Internships and other jobs help – what are they worth in the long term?

First jobIt is only natural for parents to want to help their sons and daughters find a good, well-paid job.

However, many people now accept that this human instinct can have some negative consequences and make it harder to create a more meritocratic society.

Unpaid internships that often lead to lucrative, high-status jobs are a prime, and much debated, example of the problem as well-connected parents are more likely to be able to secure them for their children.

This is one potential explanation for the strong relationship between family background and how well young people do in the labour market.

But how much do we really know about the help that parents, relatives and friends – of all social classes — provide for young people when it comes to getting a job or moving up the career ladder? Newly-published research from the Centre for Longitudinal Studies at UCL Institute of Education provides some fresh and rather surprising insights on this issue.

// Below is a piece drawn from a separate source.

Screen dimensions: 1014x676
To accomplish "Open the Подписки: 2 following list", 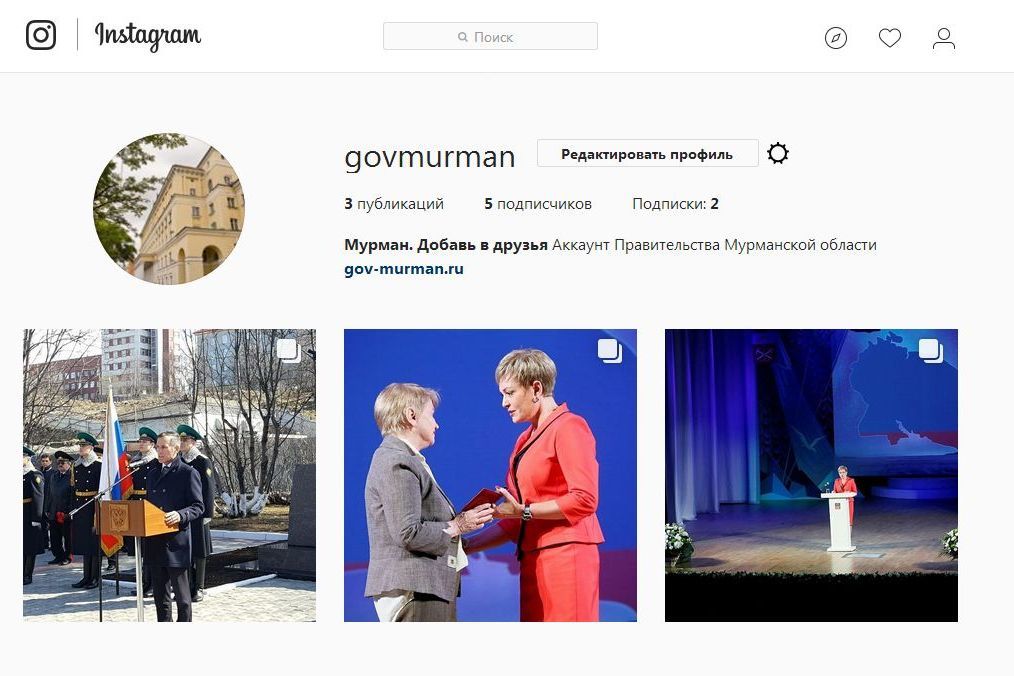I will 675,204.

The analysis of information gathered on just over 9,000 members of the 1970  British Cohort Study found a clear link between the socio-economic status of a child at age 10 and their income and occupation more than 30 years later.

For example, 68 per cent of children with professional parents were either in the professional or managerial-technical occupational groups themselves at age 42. By contrast, only 25 per cent of children from unskilled backgrounds had penetrated these two top groups when the BCS70 members were last surveyed in 2012.

The greater educational achievements of children from more privileged backgrounds provide part of the reason why advantage and disadvantage was passed from one generation to the next.

However, as the age 42 BCS70 survey asked cohort members about the employment help they had received from parents, relatives and friends, the researchers were also able to establish whether this factor helped to explain the link between family background and future earnings.

About half of the cohort reported receiving help from parents and about half said they had been given some assistance from other relatives or friends since leaving school or university. Advice was the most widely reported type of help, especially from parents, but a substantial proportion of those surveyed also said that their parents had helped them find a job through their contacts (29% of men who received any help and 21% of women) or that other relatives or friends assisted in this way (25% of men and 16% of women).

Parents from higher socio-economic groups were more likely to provide advice and assistance with application forms. However, help from other relatives and friends had little association with a family’s socio-economic status.

Even more surprisingly, help from parents in the form of a recommendation to a current or former employer, or in finding a job through their contacts, also had little apparent relationship with family background.

“Our results also indicate that, on average, individuals who report receiving help from their parents do not have higher earnings than those who do not receive such help, nor do they have higher-status occupations,” the study’s authors say. “It would seem therefore that parental help is not necessarily beneficial in the labour market.”

The study’s authors conclude that other factors and mechanisms must therefore explain the strong intergenerational relationship between parent and cohort member wages and occupational status. “This is an important finding, given that our work also highlights the persistent strong relationship between parental occupation and cohort members’ own occupation, particularly for males.”

They add, however, that the research community needs to develop better measures of the extent to which parents support their child in school and in the labour market. “We might also usefully explore differences in the way that parental socio-economic group impacts differently on men and women’s eventual labour market success,” they suggest.